_WORK REQUIRED_. Rewrite the lines from the one containing "Click the word Statement in the title" through the one containing "click(x=371, y=260)", inclusive, changing every "Viewport" to "Window" and keeping everything else the same. Leave out the pictures.
# Start of INFORMATION PROVIDED
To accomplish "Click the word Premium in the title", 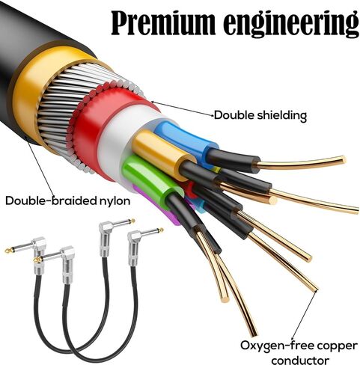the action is tap(163, 22).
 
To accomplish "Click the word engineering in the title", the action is tap(291, 25).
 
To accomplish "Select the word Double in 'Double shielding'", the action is tap(234, 115).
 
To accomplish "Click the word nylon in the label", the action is tap(115, 200).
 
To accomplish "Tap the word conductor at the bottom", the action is tap(300, 360).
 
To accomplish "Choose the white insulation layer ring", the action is tap(118, 140).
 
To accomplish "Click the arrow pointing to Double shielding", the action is tap(183, 108).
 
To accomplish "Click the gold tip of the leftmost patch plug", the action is tap(8, 250).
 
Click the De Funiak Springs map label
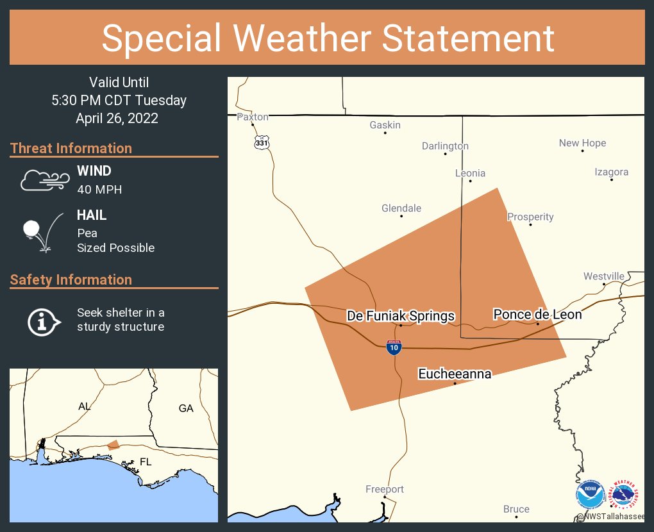click(x=401, y=315)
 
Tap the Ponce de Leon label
click(x=537, y=314)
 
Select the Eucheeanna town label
click(x=455, y=373)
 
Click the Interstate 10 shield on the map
click(x=394, y=347)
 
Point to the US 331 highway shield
click(x=261, y=142)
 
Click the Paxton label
click(x=253, y=117)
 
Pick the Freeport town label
click(x=385, y=489)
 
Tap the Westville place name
click(x=603, y=276)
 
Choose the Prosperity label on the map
click(x=530, y=217)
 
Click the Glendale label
click(x=401, y=208)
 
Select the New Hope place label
click(x=582, y=143)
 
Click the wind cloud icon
click(x=44, y=180)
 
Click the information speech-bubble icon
click(x=44, y=320)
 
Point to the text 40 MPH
click(x=99, y=189)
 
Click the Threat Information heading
click(x=71, y=148)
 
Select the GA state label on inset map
click(x=186, y=408)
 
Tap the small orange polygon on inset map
click(x=113, y=444)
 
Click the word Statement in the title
click(x=469, y=38)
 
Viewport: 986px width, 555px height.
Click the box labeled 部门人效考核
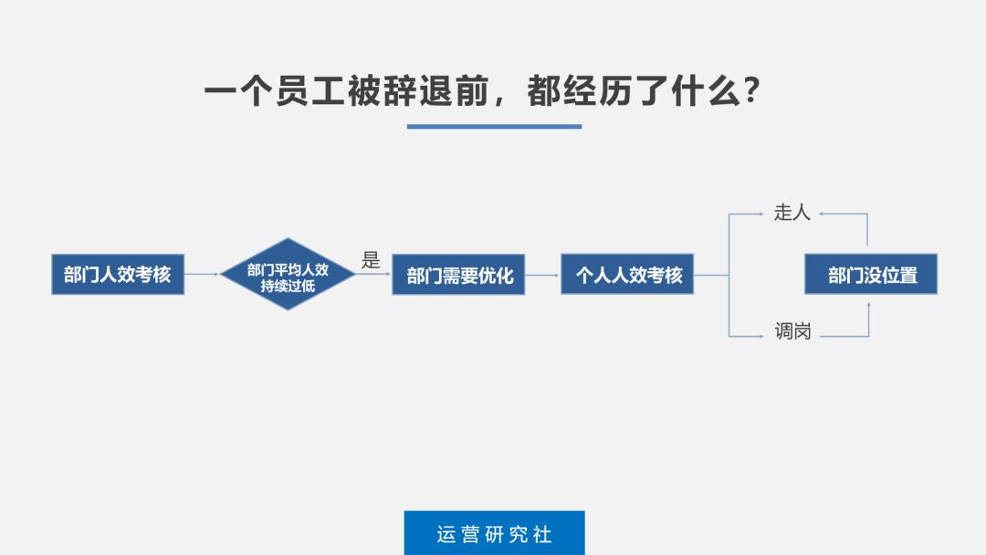click(x=117, y=275)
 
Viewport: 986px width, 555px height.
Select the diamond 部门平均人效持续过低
click(x=288, y=274)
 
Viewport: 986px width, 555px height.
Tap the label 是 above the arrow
click(x=371, y=260)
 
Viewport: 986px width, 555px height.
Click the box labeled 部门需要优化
click(x=458, y=275)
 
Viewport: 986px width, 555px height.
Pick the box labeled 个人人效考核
click(x=627, y=274)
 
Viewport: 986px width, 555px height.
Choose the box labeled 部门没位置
click(x=870, y=274)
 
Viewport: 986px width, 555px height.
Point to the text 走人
click(x=792, y=213)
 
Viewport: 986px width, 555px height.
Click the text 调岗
click(x=792, y=331)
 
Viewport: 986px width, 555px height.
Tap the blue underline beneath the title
click(x=494, y=126)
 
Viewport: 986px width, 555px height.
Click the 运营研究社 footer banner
click(x=494, y=533)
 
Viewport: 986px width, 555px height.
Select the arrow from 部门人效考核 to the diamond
click(x=202, y=274)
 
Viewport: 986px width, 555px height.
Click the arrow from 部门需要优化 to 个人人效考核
click(x=542, y=274)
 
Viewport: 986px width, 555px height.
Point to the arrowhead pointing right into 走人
click(x=760, y=214)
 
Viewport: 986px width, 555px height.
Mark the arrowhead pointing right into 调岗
click(x=760, y=336)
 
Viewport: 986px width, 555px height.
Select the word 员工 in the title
click(x=310, y=91)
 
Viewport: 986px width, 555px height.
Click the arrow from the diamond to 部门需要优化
click(x=373, y=274)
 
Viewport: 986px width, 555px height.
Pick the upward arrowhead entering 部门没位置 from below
click(x=868, y=307)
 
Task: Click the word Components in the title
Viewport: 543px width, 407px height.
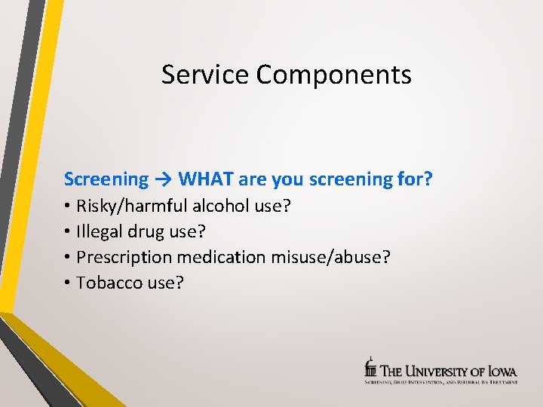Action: (x=333, y=75)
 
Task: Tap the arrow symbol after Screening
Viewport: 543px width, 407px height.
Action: (x=164, y=179)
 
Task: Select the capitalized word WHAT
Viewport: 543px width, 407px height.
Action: (x=206, y=179)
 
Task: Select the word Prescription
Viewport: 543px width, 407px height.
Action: (x=124, y=258)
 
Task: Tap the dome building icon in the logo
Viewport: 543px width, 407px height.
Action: (x=370, y=367)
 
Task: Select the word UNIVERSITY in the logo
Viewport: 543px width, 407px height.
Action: (x=440, y=371)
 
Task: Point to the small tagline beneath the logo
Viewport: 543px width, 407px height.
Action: (x=441, y=382)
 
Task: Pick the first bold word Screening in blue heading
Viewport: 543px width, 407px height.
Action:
# End of INFORMATION PROVIDED
_SOLUTION FOR THIS EXERCISE_.
Click the word Statement in the title
click(x=469, y=38)
 
Window: 986px width, 555px height.
Click the box labeled 部门人效考核
click(x=117, y=275)
 
Window: 986px width, 555px height.
Select the diamond 部门平均人效持续过低
click(x=288, y=274)
 
Window: 986px width, 555px height.
Tap the label 是 above the arrow
click(x=371, y=260)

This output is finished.